Las lecturas de las anillas de 55 pollos anillados en el nido ha permitido saber que tras volar del nido, abandonan la colonia de cría durante los tres primeros años de vida, periodo en el que vagabundean por la Península Ibérica y con mucha frecuencia acaban fijados a muladares y estaciones de alimentación suplementaria, donde encuentran fácilmente alimento y forman parte de grandes concentraciones de buitres juveniles.

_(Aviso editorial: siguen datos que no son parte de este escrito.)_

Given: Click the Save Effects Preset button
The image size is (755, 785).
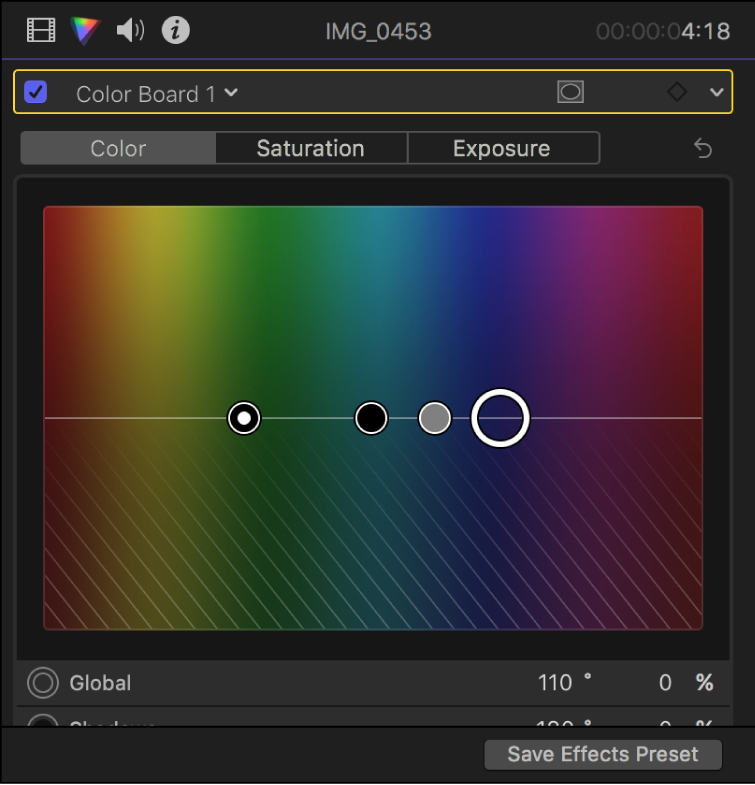Looking at the screenshot, I should click(x=602, y=755).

Pasados esos tres primeros años, ya como subadultos, se establecen temporal o definitivamente en las colonias de cría y sus movimientos en busca de alimento se parecen a los de los adultos y de ellos aprenden a localizar las fuentes de alimento, habitualmente en una superficie de solo 25-30 km de radio alrededor de la colonia de cría, aunque patrullan superficies más extensas que los adultos al no tener que hacerse cargo de las tareas propias de la reproducción. Así pasan otros siete años hasta que con diez se convierten en adultos. Tras un seguimiento de 92-102 parejas reproductoras en el periodo entre 2006 y 2001 solo un subadulto de cuarto año formó parte de una de estas parejas. El resto fueron aves de más de 10 años. En la fotografía, Iñigo Zuberogoitia, el autor principal del artículo, tomada en Lendoñobeiti (Orduña) el 14 de marzo de 2013.